Stored data:

┌──

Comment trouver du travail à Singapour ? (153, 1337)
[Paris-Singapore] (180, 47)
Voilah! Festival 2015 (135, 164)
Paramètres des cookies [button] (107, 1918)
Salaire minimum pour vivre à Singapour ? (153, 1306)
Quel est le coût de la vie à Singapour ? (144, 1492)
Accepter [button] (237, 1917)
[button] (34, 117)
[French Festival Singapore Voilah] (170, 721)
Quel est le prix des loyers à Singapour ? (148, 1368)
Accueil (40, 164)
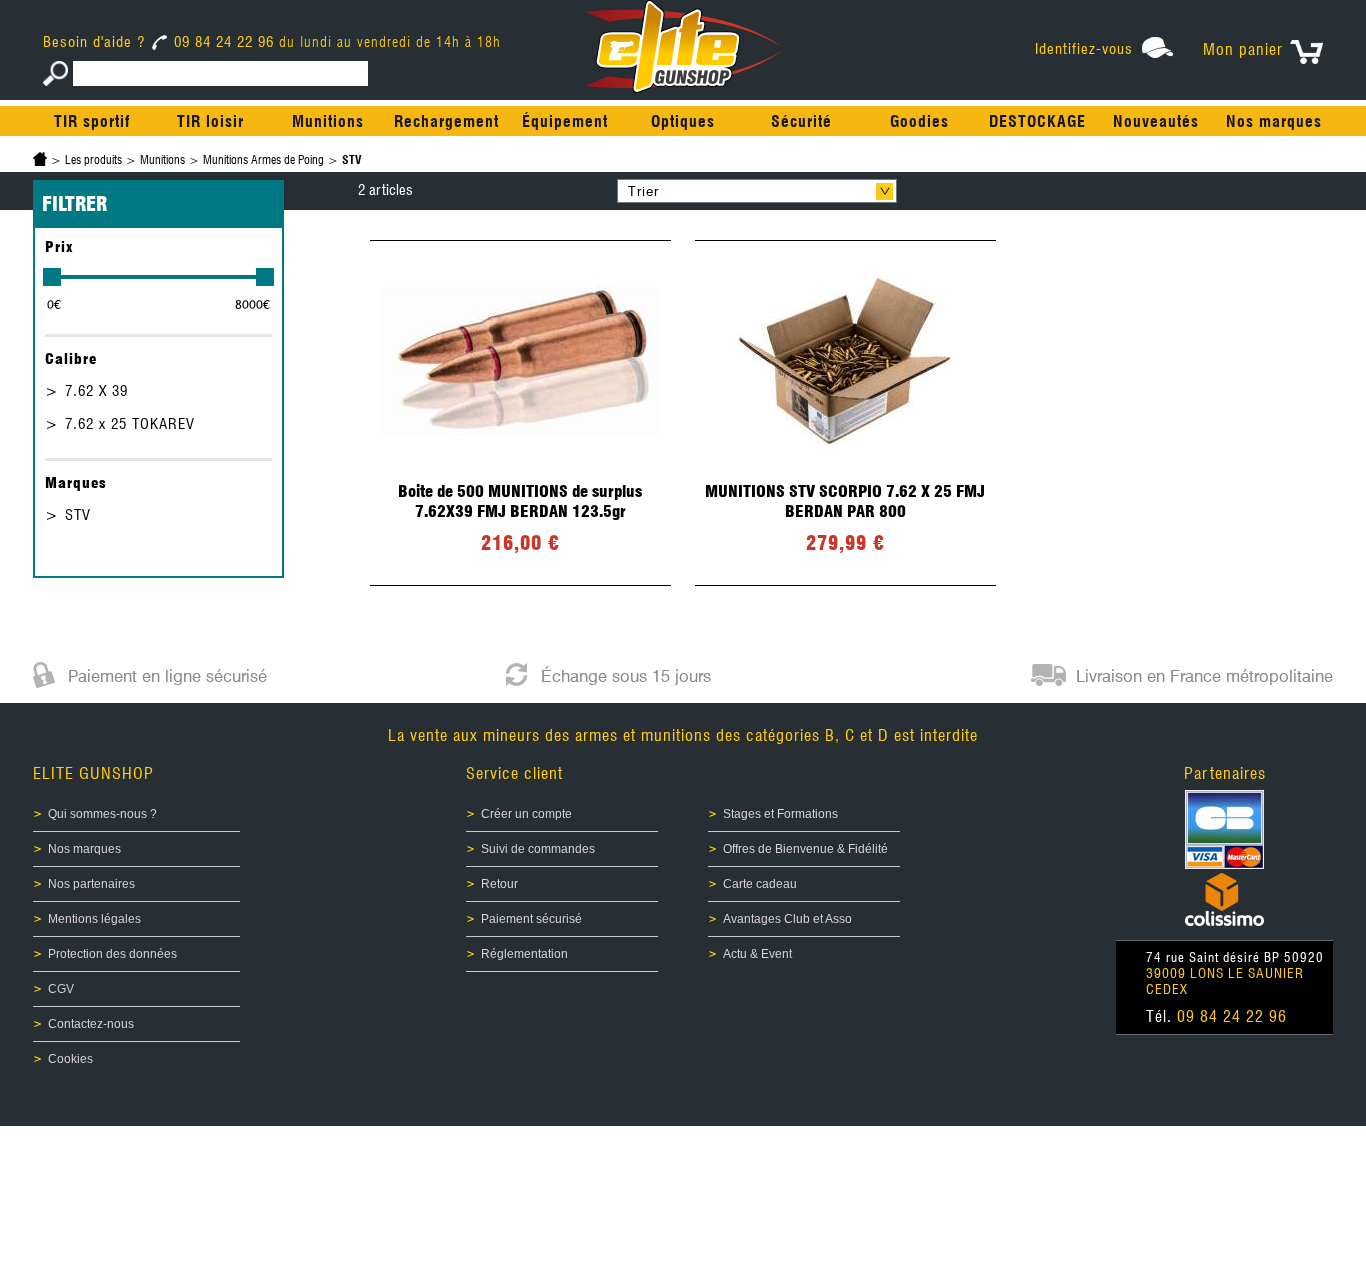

└──

Directions for this task:
Exclude all pictures and reproduce exactly the lines from the one containing "[Paris-Singapore] (180, 47)" through the final line of the entries above.

Reply:
[Paris-Singapore] (180, 47)
Voilah! Festival 2015 (135, 164)
Paramètres des cookies [button] (107, 1918)
Salaire minimum pour vivre à Singapour ? (153, 1306)
Quel est le coût de la vie à Singapour ? (144, 1492)
Accepter [button] (237, 1917)
[button] (34, 117)
[French Festival Singapore Voilah] (170, 721)
Quel est le prix des loyers à Singapour ? (148, 1368)
Accueil (40, 164)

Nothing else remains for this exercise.